Despite some crowd-pleasing announcements, the chancellor's Autumn Statement could only promise more austerity medicine. The borrowing figures show the reason why
If anyone was wondering why the government spin machine for this autumn statement was in overdrive, the fiscal numbers released today tell us why. No amount of dominating the airways for days with announcements of spending on everything from the NHS to flood defences, buses to garden cities, reviews of business rates to science centres in Manchester, and, on the day , producing rabbits from his hat on air passenger duty and stamp duty, can hide the fact that the indicator George Osborne asked to be judged upon is not doing too well.
The borrowing figures are indeed troublesome. The deficit forecasts for this year and next are higher than those forecast only 6 months ago at Budget time.
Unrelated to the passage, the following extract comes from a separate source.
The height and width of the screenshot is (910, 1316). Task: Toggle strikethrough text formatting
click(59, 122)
Yes, the chancellor has taken comfort from the OBR being more optimistic on the deficit a few more years out, but such longer term forecasts must be taken with a big pinch of salt. The lesson the public might take from all this is that we have all had to put up with deep austerity but are getting nowhere fast. The pain remains but the gain is a bit hard to spot.
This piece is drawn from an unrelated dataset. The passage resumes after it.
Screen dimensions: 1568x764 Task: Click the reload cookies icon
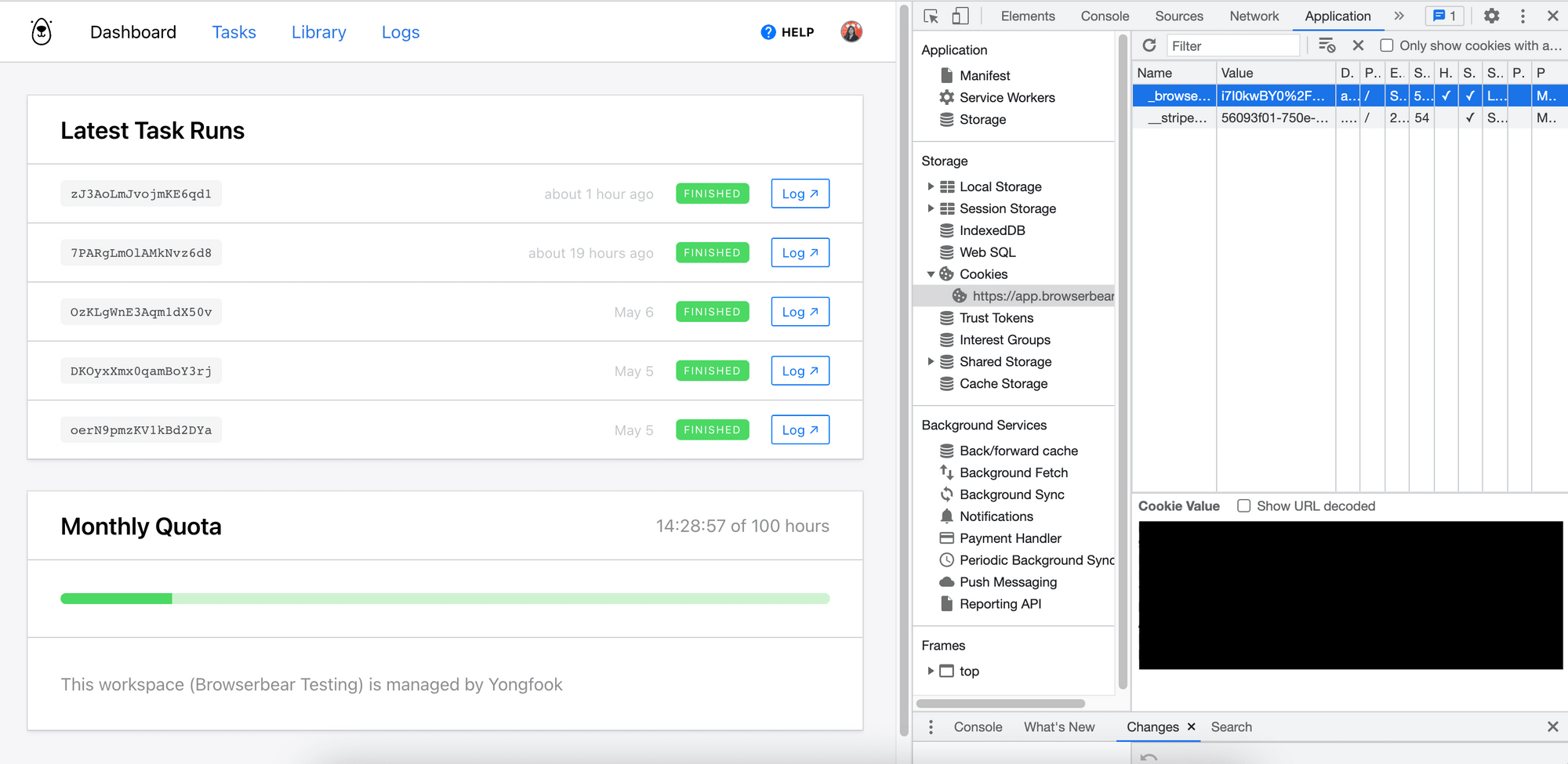point(1149,45)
It’s unfair in some ways. If the focus had been on getting growth going, with healthy employment levels but inflation still subdued, then he could have called out success. True, growth for this year of 3% followed by a drop down to the lower mid 2 per cents for the next few years is unspectacular after such a deep recession, but it stands well relative to what is going on in most of the Eurozone at present.
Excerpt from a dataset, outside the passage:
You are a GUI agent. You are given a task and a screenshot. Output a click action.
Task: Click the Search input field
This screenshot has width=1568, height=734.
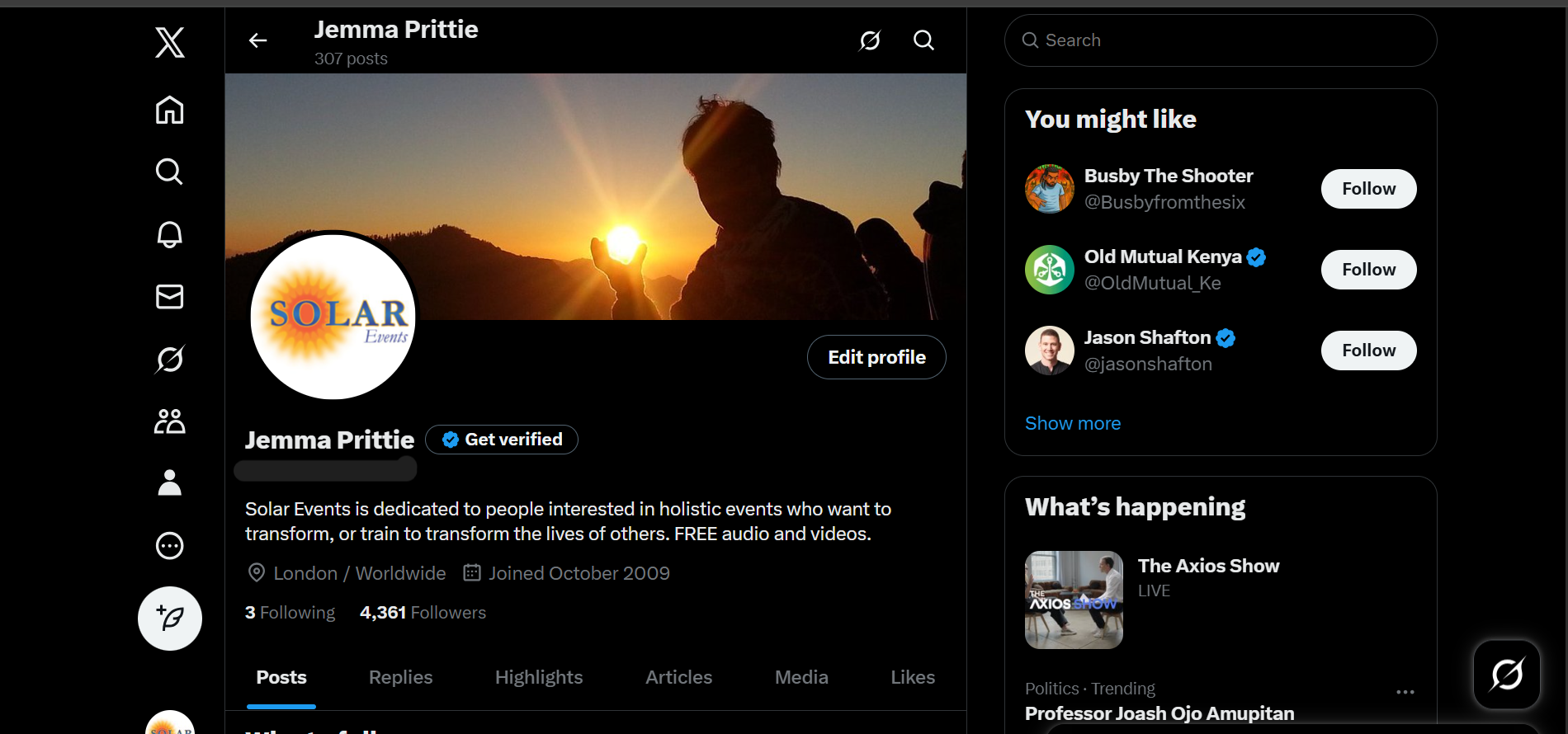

The trouble is that for the public finances – and for the living standards of many people – it has been the ‘wrong’ sort of recovery, due partly to the policy choices of this government. So growth, while healthy now, has taken a long time to get going so that output is still way below what it would have been if, as many economists argue, we had not blown it off course in 2010 with excessive austerity too early. And the growth in employment we have is dominated by low pay jobs that do not bring in the tax receipts we all want (especially when the personal allowance threshold has been raised). Inflation being low is great in many ways but means that receipts are lower too.
The OBR estimates that the structural deficit is still large – so the deficit won't all go away just through growth - and that implies more cuts. While such estimates must be regarded as pretty ropey – economists can only make intelligent guesses at what any output gap is – it means that Osborne is now forced through his own logic to tell the great British public that because his first dose of medicine did not work that well they must take more of the nasty stuff.
The OBR says that the chancellor’s plans on public spending imply that it will fall to 35.2% of GDP by 2019-20, the lowest level in 80 years and one which many commentators feel is simply not deliverable or sustainable. No doubt he will try to make a virtue of that vis-a-vis the Labour party. Whether the public will wear that will be one of the key factors as we move towards the General Election.